▸ Required action
The word "agent" marks the lines you need; copy each of them from the data.

== Supplied data ==

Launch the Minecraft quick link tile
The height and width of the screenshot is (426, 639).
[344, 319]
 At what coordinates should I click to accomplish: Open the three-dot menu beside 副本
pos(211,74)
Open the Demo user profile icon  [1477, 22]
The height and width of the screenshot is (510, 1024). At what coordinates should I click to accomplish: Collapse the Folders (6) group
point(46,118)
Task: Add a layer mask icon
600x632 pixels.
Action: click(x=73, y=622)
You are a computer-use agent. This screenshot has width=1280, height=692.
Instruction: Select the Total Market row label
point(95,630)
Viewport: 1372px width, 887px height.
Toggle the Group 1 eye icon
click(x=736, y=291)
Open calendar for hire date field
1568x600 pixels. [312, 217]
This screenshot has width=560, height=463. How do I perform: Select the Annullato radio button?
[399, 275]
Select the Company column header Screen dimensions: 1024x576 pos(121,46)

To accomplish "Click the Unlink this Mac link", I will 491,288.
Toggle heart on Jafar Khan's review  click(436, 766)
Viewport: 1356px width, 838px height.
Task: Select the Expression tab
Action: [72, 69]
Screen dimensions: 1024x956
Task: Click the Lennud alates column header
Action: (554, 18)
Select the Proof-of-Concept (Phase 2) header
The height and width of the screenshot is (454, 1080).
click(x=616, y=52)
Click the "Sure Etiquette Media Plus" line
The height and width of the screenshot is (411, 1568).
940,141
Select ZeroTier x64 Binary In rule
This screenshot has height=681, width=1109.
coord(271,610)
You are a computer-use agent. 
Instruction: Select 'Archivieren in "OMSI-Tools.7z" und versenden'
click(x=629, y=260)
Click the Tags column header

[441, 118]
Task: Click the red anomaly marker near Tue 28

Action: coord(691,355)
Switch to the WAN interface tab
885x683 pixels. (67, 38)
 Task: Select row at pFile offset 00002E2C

===

▸ Your solution
You are a computer-use agent. This screenshot has width=1280, height=692.
You are a computer-use agent. 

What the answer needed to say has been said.